Work to do:
A - From the Python assignment notebook, reproduce the passage starting at "# Assignment 06" and ending at "features in Python.".
B - Which levels does the Python assignment notebook mark as optional?
***** Document excerpt
# Run the cell below

To run a code cell (i.e.; execute the python code inside a Jupyter notebook) you can click the play button on the ribbon underneath the name of the notebook that looks like ▶| or hold down `Shift` + `Return`.

Before you begin run the code cell below.

In [None]:
# Initialize Otter
import otter
grader = otter.Notebook("dsc295_003_005_a6.ipynb")

# Assignment 06

## Due: See Date in Moodle

In this assignment we will get familiar with Jupyter notebooks and some basic Python, including the print functions and variable assignment.

I would like you to attempt each question in the assignment. To get **full credit** on this assignment, you must complete **Level I**, **Level II**, and **Level III**. **Level IV** and **Level V** are **optional** as they give you a chance to work with advanced features in Python.

## This Week's Assignment
In this week's assignment, you'll learn how to:

- call built-in Python functions.

- import libraries.

- work with `NumPy` arrays.

- import data from `.csv` file and access information from a dataframe.
**********
***** Supplied material
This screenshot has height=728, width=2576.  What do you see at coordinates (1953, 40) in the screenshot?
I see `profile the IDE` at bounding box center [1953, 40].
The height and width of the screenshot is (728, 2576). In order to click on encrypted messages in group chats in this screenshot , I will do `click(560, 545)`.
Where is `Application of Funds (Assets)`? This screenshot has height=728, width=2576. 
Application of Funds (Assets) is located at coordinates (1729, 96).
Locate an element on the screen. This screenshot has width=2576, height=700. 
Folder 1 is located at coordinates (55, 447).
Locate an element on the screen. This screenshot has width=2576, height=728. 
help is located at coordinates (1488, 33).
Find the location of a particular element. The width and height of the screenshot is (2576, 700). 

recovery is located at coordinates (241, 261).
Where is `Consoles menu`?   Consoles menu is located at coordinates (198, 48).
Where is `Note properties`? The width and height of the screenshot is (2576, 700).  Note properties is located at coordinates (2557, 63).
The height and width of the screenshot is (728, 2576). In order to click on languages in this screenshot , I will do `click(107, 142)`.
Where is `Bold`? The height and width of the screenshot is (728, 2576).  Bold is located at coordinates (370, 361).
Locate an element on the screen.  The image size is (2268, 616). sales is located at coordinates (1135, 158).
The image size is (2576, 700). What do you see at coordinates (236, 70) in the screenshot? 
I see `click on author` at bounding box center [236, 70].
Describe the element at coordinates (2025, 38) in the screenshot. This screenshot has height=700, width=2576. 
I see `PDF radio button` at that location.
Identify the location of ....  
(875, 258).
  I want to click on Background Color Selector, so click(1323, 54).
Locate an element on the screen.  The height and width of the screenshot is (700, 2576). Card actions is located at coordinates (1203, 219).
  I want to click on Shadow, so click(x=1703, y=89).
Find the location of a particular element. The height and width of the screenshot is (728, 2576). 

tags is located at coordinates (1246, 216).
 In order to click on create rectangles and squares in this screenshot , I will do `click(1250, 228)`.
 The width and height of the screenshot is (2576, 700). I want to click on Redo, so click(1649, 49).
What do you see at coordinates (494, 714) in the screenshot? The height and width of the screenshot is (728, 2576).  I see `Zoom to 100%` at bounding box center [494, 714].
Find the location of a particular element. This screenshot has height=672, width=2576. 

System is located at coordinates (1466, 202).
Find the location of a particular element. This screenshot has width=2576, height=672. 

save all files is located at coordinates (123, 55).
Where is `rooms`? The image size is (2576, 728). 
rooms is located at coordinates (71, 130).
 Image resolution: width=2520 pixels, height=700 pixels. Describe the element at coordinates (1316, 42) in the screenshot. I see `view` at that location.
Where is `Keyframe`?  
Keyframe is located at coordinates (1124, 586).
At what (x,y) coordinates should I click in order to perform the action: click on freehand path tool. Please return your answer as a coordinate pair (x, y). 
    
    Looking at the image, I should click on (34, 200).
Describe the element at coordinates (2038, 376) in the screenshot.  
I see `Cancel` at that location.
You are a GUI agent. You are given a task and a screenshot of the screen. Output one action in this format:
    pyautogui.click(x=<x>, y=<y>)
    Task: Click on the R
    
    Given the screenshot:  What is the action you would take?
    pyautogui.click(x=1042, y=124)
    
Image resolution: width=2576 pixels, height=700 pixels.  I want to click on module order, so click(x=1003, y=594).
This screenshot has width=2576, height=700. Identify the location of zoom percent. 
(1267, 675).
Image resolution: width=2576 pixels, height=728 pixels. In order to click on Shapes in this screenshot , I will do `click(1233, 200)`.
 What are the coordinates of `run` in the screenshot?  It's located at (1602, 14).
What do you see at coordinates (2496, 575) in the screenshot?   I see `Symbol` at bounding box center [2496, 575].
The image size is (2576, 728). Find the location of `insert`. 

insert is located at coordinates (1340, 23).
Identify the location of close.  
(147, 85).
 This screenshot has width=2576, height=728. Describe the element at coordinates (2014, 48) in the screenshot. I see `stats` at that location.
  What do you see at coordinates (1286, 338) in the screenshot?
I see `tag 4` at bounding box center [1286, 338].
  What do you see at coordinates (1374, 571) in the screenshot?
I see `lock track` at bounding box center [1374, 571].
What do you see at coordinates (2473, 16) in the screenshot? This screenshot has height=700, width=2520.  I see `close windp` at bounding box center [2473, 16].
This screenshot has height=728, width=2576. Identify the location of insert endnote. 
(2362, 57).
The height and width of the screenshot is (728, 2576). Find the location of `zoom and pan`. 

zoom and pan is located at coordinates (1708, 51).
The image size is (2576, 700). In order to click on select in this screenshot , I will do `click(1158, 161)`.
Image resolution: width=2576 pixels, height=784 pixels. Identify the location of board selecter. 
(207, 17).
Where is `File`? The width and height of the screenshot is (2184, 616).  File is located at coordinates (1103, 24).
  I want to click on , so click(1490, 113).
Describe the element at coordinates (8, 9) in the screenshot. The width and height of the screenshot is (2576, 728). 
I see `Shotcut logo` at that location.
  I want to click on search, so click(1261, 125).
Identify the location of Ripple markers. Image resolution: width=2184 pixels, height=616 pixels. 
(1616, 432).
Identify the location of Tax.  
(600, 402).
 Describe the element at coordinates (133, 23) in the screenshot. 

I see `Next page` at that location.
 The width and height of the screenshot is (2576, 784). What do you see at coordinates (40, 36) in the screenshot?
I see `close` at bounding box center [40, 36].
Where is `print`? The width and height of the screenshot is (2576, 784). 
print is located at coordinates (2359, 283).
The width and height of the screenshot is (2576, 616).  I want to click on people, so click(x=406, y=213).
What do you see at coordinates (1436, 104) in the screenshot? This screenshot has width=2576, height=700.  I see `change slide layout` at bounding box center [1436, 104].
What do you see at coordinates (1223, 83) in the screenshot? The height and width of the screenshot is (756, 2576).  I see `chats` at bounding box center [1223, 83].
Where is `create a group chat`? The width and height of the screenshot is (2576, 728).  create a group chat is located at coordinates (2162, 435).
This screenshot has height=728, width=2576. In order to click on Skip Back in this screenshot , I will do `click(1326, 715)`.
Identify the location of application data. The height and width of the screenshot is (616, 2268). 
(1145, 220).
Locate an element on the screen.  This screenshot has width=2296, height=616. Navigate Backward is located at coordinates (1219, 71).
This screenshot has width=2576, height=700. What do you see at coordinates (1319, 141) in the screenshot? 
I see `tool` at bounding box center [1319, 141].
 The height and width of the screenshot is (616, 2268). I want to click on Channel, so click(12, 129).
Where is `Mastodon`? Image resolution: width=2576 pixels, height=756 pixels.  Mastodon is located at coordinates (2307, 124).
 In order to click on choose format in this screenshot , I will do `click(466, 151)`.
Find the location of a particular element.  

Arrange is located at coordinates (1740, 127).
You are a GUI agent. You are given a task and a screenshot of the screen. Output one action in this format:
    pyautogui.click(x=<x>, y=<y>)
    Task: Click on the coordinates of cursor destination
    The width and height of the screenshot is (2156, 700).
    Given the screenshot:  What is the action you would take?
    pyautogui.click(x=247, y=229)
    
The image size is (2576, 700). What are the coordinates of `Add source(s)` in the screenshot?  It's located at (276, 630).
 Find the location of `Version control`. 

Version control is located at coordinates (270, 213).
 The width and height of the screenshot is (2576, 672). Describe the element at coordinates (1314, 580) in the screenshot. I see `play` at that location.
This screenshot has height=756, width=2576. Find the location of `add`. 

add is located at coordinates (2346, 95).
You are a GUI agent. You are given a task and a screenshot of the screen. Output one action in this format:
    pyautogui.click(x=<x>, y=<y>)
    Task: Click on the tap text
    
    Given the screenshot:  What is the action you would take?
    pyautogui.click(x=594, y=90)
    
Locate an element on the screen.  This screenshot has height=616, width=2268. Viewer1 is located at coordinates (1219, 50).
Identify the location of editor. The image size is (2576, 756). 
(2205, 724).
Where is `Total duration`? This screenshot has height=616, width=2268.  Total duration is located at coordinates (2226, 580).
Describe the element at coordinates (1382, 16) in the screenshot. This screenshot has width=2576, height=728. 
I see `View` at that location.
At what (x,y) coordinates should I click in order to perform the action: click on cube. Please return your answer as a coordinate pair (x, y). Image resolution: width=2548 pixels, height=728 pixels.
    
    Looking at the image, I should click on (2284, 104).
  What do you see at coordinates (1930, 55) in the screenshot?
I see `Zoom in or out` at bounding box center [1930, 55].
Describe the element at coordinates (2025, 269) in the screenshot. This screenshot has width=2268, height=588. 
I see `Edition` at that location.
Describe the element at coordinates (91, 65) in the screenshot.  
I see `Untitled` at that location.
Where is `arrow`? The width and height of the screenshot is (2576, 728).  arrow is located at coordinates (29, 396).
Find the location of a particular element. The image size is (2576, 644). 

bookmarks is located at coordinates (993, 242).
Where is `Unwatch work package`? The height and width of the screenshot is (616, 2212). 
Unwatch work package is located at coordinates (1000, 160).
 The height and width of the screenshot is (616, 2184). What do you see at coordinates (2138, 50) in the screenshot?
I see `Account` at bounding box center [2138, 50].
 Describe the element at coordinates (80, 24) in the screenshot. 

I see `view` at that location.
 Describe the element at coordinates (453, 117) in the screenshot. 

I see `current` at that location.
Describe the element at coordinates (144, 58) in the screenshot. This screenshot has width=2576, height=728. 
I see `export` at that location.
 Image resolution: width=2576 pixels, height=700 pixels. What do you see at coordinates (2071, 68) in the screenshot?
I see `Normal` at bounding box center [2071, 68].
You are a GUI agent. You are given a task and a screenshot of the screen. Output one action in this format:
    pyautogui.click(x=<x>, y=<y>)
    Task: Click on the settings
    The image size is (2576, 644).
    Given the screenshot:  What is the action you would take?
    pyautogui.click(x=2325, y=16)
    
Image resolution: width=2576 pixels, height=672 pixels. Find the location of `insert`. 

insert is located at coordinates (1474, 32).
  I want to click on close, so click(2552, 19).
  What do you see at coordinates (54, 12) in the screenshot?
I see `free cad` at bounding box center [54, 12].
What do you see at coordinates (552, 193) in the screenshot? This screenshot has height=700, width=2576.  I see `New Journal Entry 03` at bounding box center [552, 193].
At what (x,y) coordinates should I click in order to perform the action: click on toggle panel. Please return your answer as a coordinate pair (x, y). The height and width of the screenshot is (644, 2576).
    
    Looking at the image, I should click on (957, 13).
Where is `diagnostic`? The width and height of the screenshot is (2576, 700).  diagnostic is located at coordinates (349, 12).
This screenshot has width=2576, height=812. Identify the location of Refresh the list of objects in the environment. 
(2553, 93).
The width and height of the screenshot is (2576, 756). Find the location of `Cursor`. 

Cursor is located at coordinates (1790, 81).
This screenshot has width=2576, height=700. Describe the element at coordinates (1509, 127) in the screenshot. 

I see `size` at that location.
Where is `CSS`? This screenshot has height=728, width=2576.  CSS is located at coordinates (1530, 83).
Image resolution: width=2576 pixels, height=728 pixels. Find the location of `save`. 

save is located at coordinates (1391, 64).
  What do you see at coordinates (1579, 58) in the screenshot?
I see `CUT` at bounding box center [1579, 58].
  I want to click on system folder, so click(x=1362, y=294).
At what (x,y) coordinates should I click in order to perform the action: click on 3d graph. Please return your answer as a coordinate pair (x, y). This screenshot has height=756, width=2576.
**********
Completed exercise:
A -
# Assignment 06

## Due: See Date in Moodle

In this assignment we will get familiar with Jupyter notebooks and some basic Python, including the print functions and variable assignment.

I would like you to attempt each question in the assignment. To get **full credit** on this assignment, you must complete **Level I**, **Level II**, and **Level III**. **Level IV** and **Level V** are **optional** as they give you a chance to work with advanced features in Python.

B - Level IV and Level V are optional.